> _GIVEN INFORMATION_
>>>>

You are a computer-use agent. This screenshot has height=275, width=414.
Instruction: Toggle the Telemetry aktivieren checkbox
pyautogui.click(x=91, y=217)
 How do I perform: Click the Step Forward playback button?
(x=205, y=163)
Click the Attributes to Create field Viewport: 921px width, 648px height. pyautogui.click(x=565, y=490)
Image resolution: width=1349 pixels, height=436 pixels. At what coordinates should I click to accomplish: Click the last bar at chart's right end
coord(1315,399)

<<<<
>>>>

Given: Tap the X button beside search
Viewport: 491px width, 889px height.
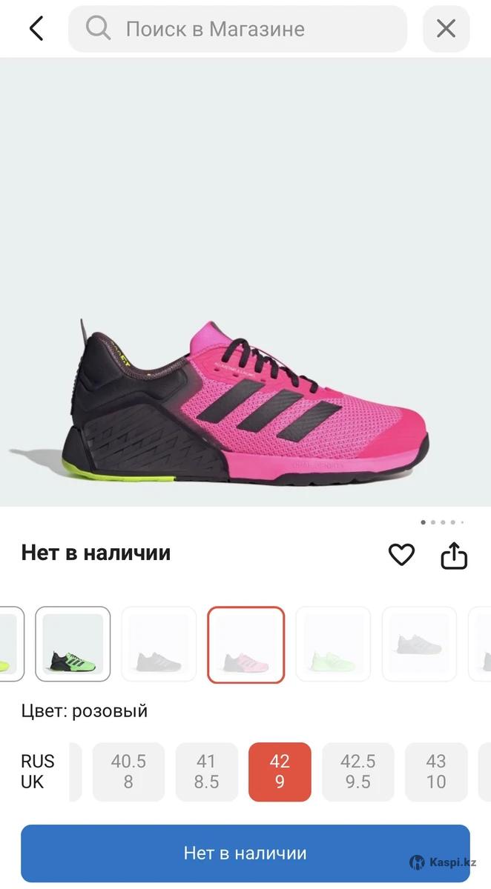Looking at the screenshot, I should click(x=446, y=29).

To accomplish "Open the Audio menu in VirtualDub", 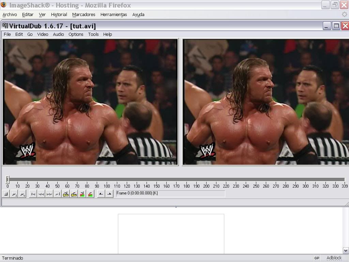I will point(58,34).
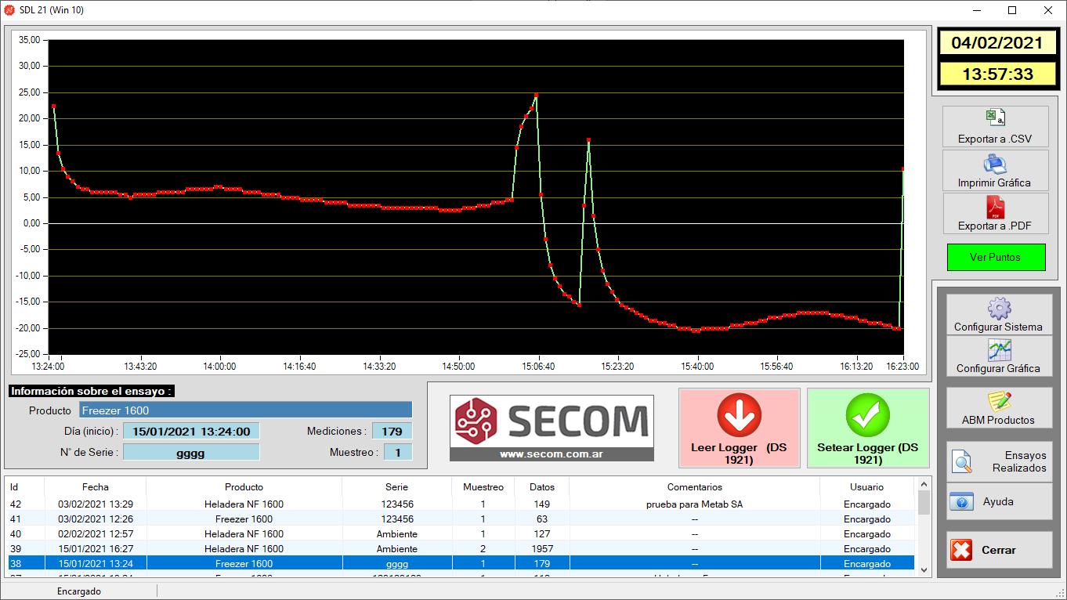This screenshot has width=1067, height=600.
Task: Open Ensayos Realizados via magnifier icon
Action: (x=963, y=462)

<<<<
>>>>

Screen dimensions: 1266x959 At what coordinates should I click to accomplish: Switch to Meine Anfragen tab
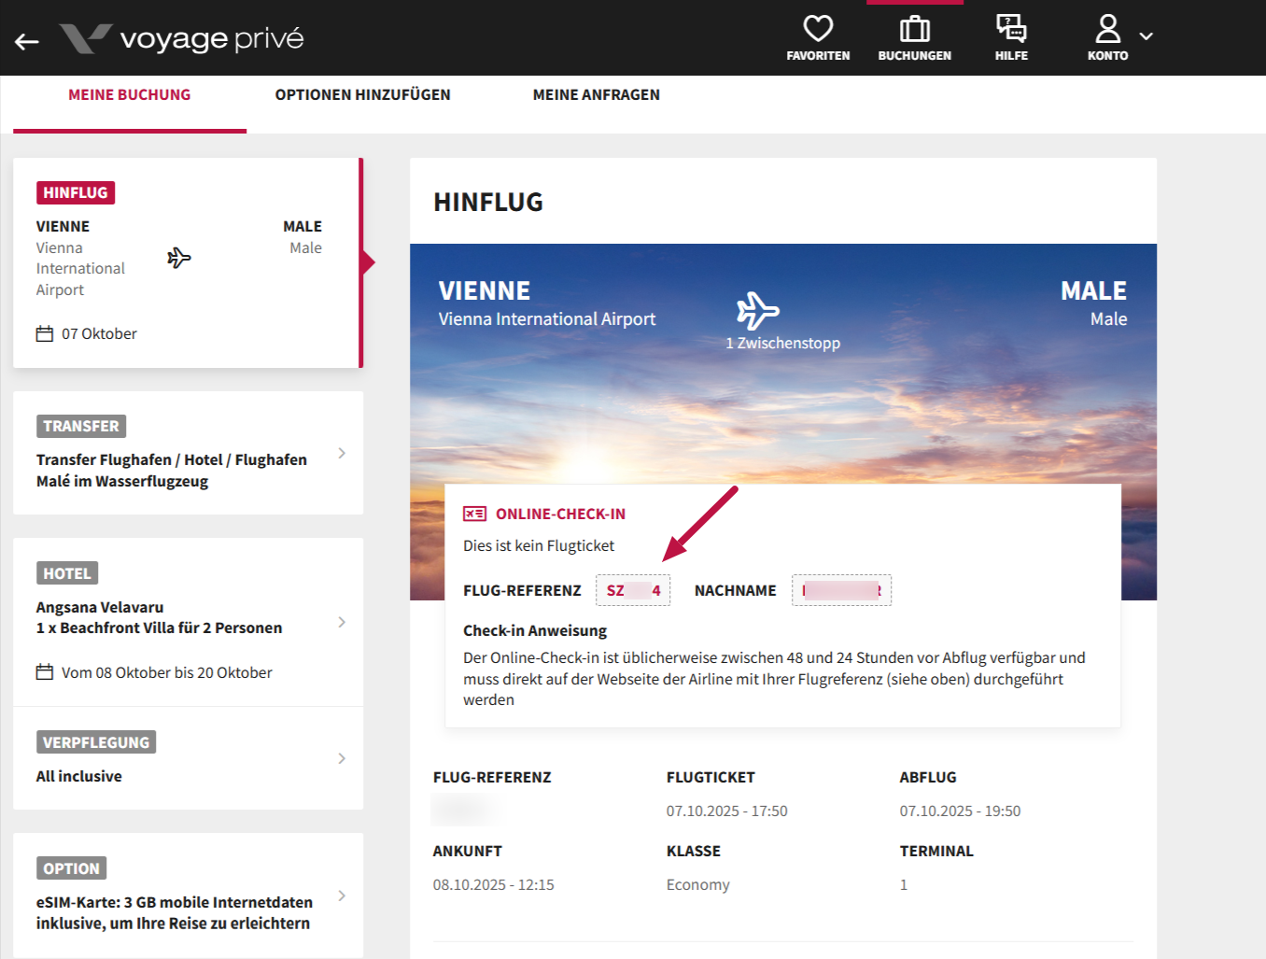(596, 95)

<<<<

> _EXERCISE INSTRUCTIONS_
Find "You are a computer-use" in the entries above and copy that whole line exactly, then each line after it through the line that contains "Click the Attributes".

> _SOLVED PROBLEM_
You are a computer-use agent. This screenshot has height=275, width=414.
Instruction: Toggle the Telemetry aktivieren checkbox
pyautogui.click(x=91, y=217)
 How do I perform: Click the Step Forward playback button?
(x=205, y=163)
Click the Attributes to Create field Viewport: 921px width, 648px height. pyautogui.click(x=565, y=490)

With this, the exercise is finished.